On the other hand, it is suggested that the PMC may have a role in preprogrammed processes linked to sequential motor actions, and therefore have an important role in the generation of sequences from memory that fit into a precise timing plan. In particular, the right PMC (ipsilateral PMC in the present study) has a role in working memory (Sadato et al. 1996b). As described above in the low movement rate study, there were no relationships between individual force errors and ipsilateral PMC activation. This evidence suggests that interactions of the PMC and the CB are induced by performing the error correction task, but offer a potentially causal link between them for on-line performance of error correction at different movement rates. In particular, the present evidence suggests the idea that when an error is detected at the slower movement rate, descending output from the CB nuclei allows for rapid, on-line adjustments in the motor patterns without requiring extensive cortical intervention. This error correction hypothesis implicitly assumes that the CB has evolved so that it can now provide a more genetic error correction role, modified by an individual’s internal model in addition to external movement (Ivry and Fiez 2000).
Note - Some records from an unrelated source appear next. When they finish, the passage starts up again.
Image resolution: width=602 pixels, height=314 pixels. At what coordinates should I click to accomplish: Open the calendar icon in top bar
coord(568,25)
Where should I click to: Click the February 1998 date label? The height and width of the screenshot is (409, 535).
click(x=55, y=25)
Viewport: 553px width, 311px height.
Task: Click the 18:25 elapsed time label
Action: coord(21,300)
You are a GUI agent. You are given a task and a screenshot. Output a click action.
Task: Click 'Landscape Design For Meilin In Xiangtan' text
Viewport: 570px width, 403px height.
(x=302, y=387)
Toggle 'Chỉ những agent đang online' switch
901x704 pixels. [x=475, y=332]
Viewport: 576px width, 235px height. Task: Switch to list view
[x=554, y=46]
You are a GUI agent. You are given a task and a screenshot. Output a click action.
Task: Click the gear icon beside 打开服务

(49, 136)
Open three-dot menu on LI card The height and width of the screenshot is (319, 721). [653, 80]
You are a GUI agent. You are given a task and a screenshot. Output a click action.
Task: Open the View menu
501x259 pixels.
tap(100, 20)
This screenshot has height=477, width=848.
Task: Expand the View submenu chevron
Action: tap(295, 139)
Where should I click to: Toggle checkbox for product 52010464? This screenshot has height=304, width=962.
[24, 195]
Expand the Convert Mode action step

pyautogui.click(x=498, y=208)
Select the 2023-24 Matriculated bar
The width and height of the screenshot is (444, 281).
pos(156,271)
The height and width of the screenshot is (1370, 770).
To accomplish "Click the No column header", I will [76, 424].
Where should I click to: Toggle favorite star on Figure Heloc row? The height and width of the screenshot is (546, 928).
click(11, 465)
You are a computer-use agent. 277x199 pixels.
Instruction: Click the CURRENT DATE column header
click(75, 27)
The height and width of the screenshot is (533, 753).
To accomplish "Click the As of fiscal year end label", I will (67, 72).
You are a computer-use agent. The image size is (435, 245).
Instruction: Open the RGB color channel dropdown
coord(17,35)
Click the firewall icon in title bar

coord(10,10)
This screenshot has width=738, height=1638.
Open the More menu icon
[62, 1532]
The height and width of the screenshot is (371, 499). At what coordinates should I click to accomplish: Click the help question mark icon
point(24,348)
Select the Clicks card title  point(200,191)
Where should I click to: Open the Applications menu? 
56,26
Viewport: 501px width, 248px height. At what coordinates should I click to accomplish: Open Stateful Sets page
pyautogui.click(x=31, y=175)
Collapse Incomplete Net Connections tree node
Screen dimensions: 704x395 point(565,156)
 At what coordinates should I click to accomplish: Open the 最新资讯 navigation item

With regard to the neural mechanisms of the interactions between the cortical (PMC) and the subcortical (CB) motor circuits, the present results suggest that these motor circuits are exclusively devoted to controlling movement rate and error correction. More recently, using fMRI, Galléa et al. (2008) demonstrated that SMA and dorsal anterior cingulate cortex activation increased with error and task difficulty independent of the accuracy of motor control. Similarly, the present results suggest a clear functional dissociation between PMC and CB in controlling movement rate and error correction and have provided new insights into the interactions between actions and cognition. Thus, our findings in the present study have confirmed above-mentioned broad functional implications, but more investigations are needed to clarify further neural mechanisms related to human error correction and the control of movement rate. The use of an on-line motor control paradigm eliciting errors allowed us to show error-related brain activity pattern independent to decision making.